----- Provided data
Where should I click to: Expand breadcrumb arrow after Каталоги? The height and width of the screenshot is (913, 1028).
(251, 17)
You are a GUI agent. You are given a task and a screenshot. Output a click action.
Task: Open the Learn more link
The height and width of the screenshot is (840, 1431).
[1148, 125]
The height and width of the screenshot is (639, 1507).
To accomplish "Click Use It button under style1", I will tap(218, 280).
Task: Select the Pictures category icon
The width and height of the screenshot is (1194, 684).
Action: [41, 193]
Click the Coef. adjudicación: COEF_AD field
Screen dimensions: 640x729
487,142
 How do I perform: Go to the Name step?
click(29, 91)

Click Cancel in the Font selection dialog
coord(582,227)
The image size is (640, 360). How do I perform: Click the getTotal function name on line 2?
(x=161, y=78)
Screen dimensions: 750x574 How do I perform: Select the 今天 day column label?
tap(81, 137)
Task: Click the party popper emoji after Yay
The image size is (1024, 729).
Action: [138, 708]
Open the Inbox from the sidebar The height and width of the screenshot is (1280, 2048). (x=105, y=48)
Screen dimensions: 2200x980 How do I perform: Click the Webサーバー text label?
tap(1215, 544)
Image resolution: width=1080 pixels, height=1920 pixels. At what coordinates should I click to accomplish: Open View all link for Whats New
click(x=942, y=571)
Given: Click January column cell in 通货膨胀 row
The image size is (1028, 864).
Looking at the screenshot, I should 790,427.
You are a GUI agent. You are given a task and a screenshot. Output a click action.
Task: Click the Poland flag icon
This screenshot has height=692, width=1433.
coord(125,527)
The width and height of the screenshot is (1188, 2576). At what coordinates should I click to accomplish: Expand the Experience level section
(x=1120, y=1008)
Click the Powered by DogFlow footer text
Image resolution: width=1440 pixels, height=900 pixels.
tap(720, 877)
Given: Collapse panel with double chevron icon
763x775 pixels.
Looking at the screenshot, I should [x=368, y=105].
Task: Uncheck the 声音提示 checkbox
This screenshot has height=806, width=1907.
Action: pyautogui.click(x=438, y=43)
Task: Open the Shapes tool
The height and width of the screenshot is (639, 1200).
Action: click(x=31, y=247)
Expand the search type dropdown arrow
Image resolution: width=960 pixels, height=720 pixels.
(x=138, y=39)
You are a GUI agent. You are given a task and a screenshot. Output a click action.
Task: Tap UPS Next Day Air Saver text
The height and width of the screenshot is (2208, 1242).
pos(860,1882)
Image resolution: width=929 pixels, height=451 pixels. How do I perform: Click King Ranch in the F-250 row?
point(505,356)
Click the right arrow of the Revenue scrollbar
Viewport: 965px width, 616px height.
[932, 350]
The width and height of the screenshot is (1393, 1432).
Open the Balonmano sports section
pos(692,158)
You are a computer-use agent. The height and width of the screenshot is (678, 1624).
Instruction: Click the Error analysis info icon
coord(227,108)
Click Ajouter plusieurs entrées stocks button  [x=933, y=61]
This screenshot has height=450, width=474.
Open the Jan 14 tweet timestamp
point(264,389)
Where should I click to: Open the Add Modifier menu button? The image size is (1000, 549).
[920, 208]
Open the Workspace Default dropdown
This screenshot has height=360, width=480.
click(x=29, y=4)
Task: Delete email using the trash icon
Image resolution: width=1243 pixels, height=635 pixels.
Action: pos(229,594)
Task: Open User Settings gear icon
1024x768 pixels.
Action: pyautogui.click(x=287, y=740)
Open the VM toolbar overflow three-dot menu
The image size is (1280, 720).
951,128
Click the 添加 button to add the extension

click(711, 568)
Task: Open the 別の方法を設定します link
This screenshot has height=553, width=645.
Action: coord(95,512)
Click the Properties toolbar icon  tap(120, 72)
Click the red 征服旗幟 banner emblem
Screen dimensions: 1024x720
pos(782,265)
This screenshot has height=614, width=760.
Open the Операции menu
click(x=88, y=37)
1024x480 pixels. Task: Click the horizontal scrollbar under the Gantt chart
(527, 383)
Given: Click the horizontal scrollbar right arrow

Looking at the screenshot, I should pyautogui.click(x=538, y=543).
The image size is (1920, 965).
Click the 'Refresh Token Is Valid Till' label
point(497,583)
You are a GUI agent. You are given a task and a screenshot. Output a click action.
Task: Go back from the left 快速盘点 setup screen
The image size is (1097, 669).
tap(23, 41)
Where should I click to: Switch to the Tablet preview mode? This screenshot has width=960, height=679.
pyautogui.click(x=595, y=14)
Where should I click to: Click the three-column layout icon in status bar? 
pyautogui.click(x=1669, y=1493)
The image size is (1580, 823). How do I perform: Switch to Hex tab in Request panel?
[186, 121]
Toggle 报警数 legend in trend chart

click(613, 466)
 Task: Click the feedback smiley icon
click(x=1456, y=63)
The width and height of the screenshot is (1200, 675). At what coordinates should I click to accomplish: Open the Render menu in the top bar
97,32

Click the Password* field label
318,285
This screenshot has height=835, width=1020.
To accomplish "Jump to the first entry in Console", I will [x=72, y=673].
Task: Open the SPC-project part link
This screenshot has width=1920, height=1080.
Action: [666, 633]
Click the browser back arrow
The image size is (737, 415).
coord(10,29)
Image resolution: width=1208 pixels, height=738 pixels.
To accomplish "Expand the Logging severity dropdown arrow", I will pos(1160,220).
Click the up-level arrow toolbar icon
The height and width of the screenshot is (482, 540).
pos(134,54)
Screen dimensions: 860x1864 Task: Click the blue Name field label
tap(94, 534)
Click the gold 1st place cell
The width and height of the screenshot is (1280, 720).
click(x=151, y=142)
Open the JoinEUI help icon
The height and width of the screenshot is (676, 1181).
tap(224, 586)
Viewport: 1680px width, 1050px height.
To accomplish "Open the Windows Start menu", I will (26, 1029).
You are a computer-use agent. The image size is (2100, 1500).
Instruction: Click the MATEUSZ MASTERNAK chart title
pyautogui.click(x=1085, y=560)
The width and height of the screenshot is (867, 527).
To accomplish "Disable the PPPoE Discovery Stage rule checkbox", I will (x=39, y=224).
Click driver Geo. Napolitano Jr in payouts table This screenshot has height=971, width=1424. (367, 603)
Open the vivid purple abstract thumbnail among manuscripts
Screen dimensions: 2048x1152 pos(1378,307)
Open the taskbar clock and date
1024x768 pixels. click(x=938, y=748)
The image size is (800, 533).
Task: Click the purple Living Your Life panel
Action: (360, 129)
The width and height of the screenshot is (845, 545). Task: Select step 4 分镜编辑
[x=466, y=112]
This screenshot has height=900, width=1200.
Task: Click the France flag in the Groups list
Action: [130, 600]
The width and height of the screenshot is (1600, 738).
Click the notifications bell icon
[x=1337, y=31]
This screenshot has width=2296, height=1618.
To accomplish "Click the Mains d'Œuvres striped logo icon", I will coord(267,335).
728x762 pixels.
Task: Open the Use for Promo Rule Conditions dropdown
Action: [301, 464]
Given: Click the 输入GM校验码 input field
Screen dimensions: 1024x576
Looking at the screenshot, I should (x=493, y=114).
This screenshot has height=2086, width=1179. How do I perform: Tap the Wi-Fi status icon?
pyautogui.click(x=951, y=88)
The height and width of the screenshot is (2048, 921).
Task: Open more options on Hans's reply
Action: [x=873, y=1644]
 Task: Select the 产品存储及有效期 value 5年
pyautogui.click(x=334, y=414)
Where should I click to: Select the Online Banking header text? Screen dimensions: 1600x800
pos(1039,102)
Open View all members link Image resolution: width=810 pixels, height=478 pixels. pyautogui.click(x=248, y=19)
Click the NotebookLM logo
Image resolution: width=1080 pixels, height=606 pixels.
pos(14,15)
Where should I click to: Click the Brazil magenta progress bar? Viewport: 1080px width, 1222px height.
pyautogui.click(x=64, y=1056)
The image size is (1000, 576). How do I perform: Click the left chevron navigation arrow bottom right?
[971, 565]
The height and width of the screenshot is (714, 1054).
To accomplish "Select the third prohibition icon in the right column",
----------
» **Instructions to follow**: Check each line of the listing for the word "from". Report how many lines have it, and nothing more.

» **Answer to this exercise**: 2